QUELLE »

Fritz Beckhardt

Fritz Beckhardt

Fritz Beckhardt (* 27. März 1889 in Wallertheim; † 13. Januar 1962 in Wiesbaden) war ein hoch dekorierter deutscher Jagdflieger jüdischer Herkunft im Ersten Weltkrieg.

Fritz Beckhardt in den 1950er Jahren

Inhaltsverzeichnis

Leben

Jugend

Fritz Beckhardt ist in seiner Jugend Mitglied der deutschen Turnerschaft. Er gehört zu Beginn des 20. Jahrhunderts zur assimilierten und patriotisch gesinnten Mehrheit unter den deutschen Juden. Beckhardt stammte aus einer rheinhessischen Händler- und Kaufmannsfamilie mit ländlichem Hintergrund und macht eine Lehre als Textilkaufmann in Bingen, Hadamar und Hamburg.

Geburtstagskarte Fritz Beckhardts an seine Schwester Martha aus der Militärdienstzeit 1912

Von Oktober 1909 an absolviert er beim 4. Unter-Elsässischen Infanterie-Regiment Nr. 143 in Straßburg im Elsaß seinen zweijährigen Militärdienst. Bis zum Beginn des Ersten Weltkriegs arbeitet Beckhardt bei einem Onkel in Marseille, der dort eine große Tuchfabrik unterhält.

Erster Weltkrieg

Am 3. August 1914 tritt er in Altona freiwillig zum Kriegsdienst beim Infanterie-Regiment „Graf Bose“ (1. Thüringisches) Nr. 31 (12. Kompanie) ein; am 30. November 1914 wechselt er zum Reserve-Infanterie-Regiment 86 (R.I.R. 86). Während Beckhardt mit seiner Kompanie in den ersten Kriegsmonaten ein eher ruhiges Soldatenleben als Bedeckung einer 42cm-Mörserbatterie (Dicke Bertha) verbringt, zeichnet er sich im Jahre 1915 als Patrouillenführer durch besonders große Tapferkeit aus. Im Regimentsbericht des R.I.R. 86 wird er als einziger Nichtoffizier zweimal namentlich erwähnt und innerhalb von nur 14 Tagen zweimal bis zum Vizefeldwebel befördert. Er erhielt noch als Infanterist bis 1916 unter anderem das Eiserne Kreuz II. und I. Klasse.

Fritz Beckhardt als Jagdflieger 1918

Im Januar 1917 wird Fritz Beckhardt zur Fliegertruppe abkommandiert und bei der Flieger-Ersatz-Abteilung 5 (FEA 5) in Hannover und Hamburg-Fuhlsbüttel zum Flugzeugführer ausgebildet. Am 17. Februar 1918 wird er der Jagdstaffel 26 (Jasta 26) zugeteilt und fliegt wenig später im neugegründeten Jagdgeschwader 3 (JG III) unter der Führung von Bruno Loerzer an der Seite von Hermann Göring. Sein Glückszeichen, das er sich auf seine Flugzeuge malt, ist ein Hakenkreuz[1]. Damit ist Beckhardt der einzige deutsche Kampfflieger jüdischer Abstammung, der dieses Symbol im Ersten Weltkrieg benutzt. Sowohl in Zeitungsberichten als auch in seiner von der SS verfassten Häftlingsakte im KZ Buchenwald wird er mit 17 anerkannten Abschüssen als Jagdflieger bezeichnet. Sieht man von dem getauften Juden und Pour-le-mérite-Träger Leutnant Wilhelm Frankl ab, dann ist Beckhardt bei Kriegsende nach bisherigen Erkenntnissen der höchst dekorierte jüdische Flieger.

AUSGANGSMATERIAL »

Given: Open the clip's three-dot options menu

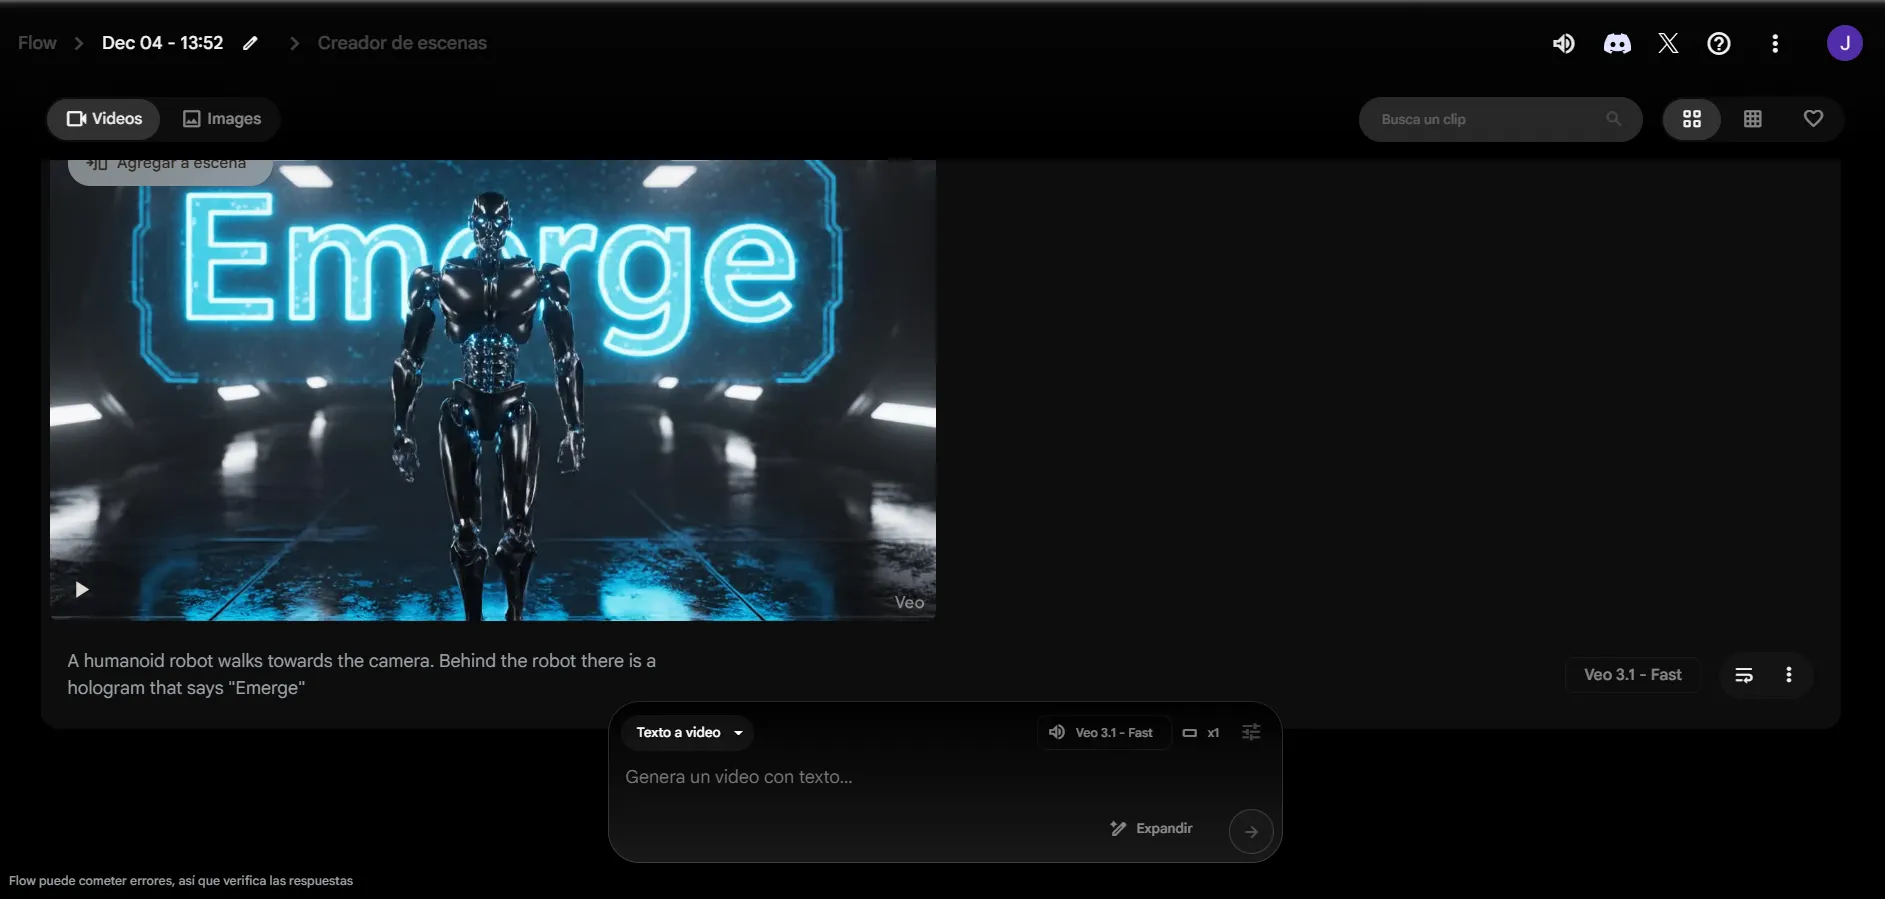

AUFGABEN »
A. Stimmen diese Aussagen mit dem Text über Fritz Beckhardt überein? Antworte jeweils mit Ja oder Nein und zitiere die entscheidenden Worte des Textes wörtlich. (i) Beckhardt machte eine Lehre als Textilkaufmann. (ii) Beckhardt leistete seinen Militärdienst in Marseille ab. (iii) Am 17. Februar 1918 kam Beckhardt zur Jagdstaffel 26.
B. Führe den Text über Fritz Beckhardt im selben Stil nach seinem letzten Satz fort.

ERWARTETE ANTWORTEN »
A.
(i) Ja: „macht eine Lehre als Textilkaufmann in Bingen, Hadamar und Hamburg“
(ii) Nein: „beim 4. Unter-Elsässischen Infanterie-Regiment Nr. 143 in Straßburg im Elsaß seinen zweijährigen Militärdienst“
(iii) Ja: „Am 17. Februar 1918 wird er der Jagdstaffel 26 (Jasta 26) zugeteilt“

B.
Weimarer Republik

Beckhardt wird nach Kriegsende Mitglied im Reichsbund jüdischer Frontsoldaten (RjF). Auf dem Titel des Buches „Jüdische Flieger im Weltkrieg“ von Felix Aaron Theilhaber (Verlag Der Schild, Berlin 1924) ist er in seinem letzten Jagdflugzeug bei der Kampfeinsitzerstaffel 5, einer Siemens-Schuckert D.III mit Hakenkreuz abgebildet. Beckhardt gründet nach dem Krieg die Edeka im Bezirk Mainz.

Durch seine seit der Jugend bestehende Freundschaft mit dem späteren Bürgermeister von Wallertheim Peter Bittmann (SPD) nähert sich Beckhardt der Sozialdemokratie an. Er pflegt wie viele Kameraden des RjF freundschaftliche Kontakte zum Wiesbadener Reichsbanner und sein Laden ist zu Beginn der 1930er Jahre ein Treffpunkt für die Eiserne Front.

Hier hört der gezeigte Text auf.